[Target position records]
++++++++++
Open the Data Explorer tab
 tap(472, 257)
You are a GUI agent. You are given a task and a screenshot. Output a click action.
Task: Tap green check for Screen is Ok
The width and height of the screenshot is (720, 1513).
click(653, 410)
++++++++++
REQUIRED WORK>
Turn the stretch of rows from the line containing "You are a GUI" through the end of the rows into a two-column CSV with the columns "request" and "answer". Give one row per request, with each field quoted and line breaks replaced by spaces.

TASK RESPONSE>
request,answer
"You are a GUI agent. You are given a task and a screenshot. Output a click action. Task: Tap green check for Screen is Ok The width and height of the screenshot is (720, 1513).","click(653, 410)"